Theoretical Characterization of the Generalization Performance of Overfitted Meta-Learning

Meta-learning has arisen as a successful method for improving training performance by training over many similar tasks, especially with deep neural networks (DNNs). However, the theoretical understanding of when and why overparameterized models such as DNNs can generalize well in meta-learning is still limited. As an initial step towards addressing this challenge, this paper studies the generalization performance of overfitted meta-learning under a linear regression model with Gaussian features. In contrast to a few recent studies along the same line, our framework allows the number of model parameters to be arbitrarily larger than the number of features in the ground truth signal, and hence naturally captures the overparameterized regime in practical deep meta-learning. We show that the overfitted min $\ell_2$-norm solution of model-agnostic meta-learning (MAML) can be beneficial, which is similar to the recent remarkable findings on ``benign overfitting'' and ``double descent'' phenomenon in the classical (single-task) linear regression. However, due to the uniqueness of meta-learning such as task-specific gradient descent inner training and the diversity/fluctuation of the ground-truth signals among training tasks, we find new and interesting properties that do not exist in single-task linear regression. We first provide a high-probability upper bound (under reasonable tightness) on the generalization error, where certain terms decrease when the number of features increases. Our analysis suggests that benign overfitting is more significant and easier to observe when the noise and the diversity/fluctuation of the ground truth of each training task are large. Under this circumstance, we show that the overfitted min $\ell_2$-norm solution can achieve an even lower generalization error than the underparameterized solution.

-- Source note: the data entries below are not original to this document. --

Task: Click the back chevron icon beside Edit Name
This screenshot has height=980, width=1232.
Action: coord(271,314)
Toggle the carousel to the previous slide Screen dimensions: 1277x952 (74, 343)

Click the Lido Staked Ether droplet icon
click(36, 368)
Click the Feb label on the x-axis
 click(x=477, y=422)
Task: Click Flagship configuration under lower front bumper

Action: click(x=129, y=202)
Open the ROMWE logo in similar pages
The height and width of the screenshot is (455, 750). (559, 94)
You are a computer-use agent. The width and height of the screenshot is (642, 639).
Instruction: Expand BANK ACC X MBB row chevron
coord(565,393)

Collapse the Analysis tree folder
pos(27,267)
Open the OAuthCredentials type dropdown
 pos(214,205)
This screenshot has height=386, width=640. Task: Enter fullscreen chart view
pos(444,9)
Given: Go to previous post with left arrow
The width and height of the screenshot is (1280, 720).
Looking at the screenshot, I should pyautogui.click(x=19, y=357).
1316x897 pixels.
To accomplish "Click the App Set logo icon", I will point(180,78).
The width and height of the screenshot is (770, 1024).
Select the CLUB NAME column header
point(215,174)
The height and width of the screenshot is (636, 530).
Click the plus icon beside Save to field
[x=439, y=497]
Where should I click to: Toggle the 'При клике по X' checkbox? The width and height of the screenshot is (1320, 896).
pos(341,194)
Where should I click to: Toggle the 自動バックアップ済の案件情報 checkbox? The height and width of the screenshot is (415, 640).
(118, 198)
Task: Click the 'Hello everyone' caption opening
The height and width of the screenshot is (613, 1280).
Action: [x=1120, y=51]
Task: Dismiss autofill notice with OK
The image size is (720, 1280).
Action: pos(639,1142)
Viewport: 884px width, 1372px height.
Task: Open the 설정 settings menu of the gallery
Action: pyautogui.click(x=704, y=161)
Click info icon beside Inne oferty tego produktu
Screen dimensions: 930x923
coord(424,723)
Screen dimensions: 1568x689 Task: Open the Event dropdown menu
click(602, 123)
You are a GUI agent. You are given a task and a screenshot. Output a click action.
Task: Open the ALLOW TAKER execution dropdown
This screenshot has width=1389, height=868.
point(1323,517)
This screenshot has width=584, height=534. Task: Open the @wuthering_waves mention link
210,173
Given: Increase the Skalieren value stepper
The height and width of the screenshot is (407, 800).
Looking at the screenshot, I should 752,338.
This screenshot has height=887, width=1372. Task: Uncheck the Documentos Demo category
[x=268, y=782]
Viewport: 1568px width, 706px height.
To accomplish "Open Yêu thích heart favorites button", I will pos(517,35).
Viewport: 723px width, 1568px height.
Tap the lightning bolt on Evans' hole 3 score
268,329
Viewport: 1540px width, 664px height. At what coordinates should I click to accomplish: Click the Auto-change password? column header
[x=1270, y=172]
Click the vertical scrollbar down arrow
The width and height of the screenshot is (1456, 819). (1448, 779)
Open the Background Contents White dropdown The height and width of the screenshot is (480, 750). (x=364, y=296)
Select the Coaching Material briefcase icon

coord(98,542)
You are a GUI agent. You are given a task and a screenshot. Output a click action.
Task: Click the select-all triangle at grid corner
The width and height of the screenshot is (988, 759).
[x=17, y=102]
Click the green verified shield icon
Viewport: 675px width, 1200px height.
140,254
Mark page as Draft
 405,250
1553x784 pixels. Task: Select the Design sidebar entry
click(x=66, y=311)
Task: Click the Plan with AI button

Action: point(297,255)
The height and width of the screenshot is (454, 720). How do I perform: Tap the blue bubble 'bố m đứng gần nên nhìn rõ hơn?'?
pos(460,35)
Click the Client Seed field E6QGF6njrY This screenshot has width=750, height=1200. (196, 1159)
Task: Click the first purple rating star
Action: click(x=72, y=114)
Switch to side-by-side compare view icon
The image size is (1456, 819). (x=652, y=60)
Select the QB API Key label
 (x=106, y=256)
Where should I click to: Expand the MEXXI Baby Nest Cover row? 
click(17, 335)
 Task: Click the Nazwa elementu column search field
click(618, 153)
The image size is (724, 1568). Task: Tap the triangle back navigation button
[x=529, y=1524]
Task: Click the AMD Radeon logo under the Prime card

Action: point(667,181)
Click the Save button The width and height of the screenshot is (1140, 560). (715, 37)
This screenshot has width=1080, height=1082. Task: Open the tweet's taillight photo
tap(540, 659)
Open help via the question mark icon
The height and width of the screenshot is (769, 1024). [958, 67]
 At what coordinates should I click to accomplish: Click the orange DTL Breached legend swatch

翻译：元学习通过训练大量相似任务（特别是在深度神经网络中）已成为提升训练性能的成功方法。然而，对于过参数化模型（如深度神经网络）在元学习中何时及为何能实现良好泛化的理论理解仍然有限。作为解决这一挑战的初步步骤，本文研究了高斯特征线性回归模型下过度拟合元学习的泛化性能。与近期几项同类研究不同，我们的框架允许模型参数数量任意大于真实信号中的特征数量，从而自然捕获实际深度元学习中的过参数化场景。研究表明，模型无关元学习（MAML）中最小$\ell_2$范数的过度拟合解可能具有优势，这与经典（单任务）线性回归中近期引人注目的“良性过拟合”和“双重下降”现象发现相似。然而，由于元学习的独特性质（如任务特定梯度下降内部训练及训练任务间真实信号的多样性/波动性），我们发现了单任务线性回归中不存在的新颖有趣特性。首先给出泛化误差的高概率上界（在合理紧性条件下），其中某些项随特征数量增加而递减。分析表明，当噪声及每个训练任务真实信号的多样性/波动性较大时，良性过拟合更为显著且更易被观测。在此条件下，过度拟合的最小$\ell_2$范数解甚至能实现比欠参数化解更低的泛化误差。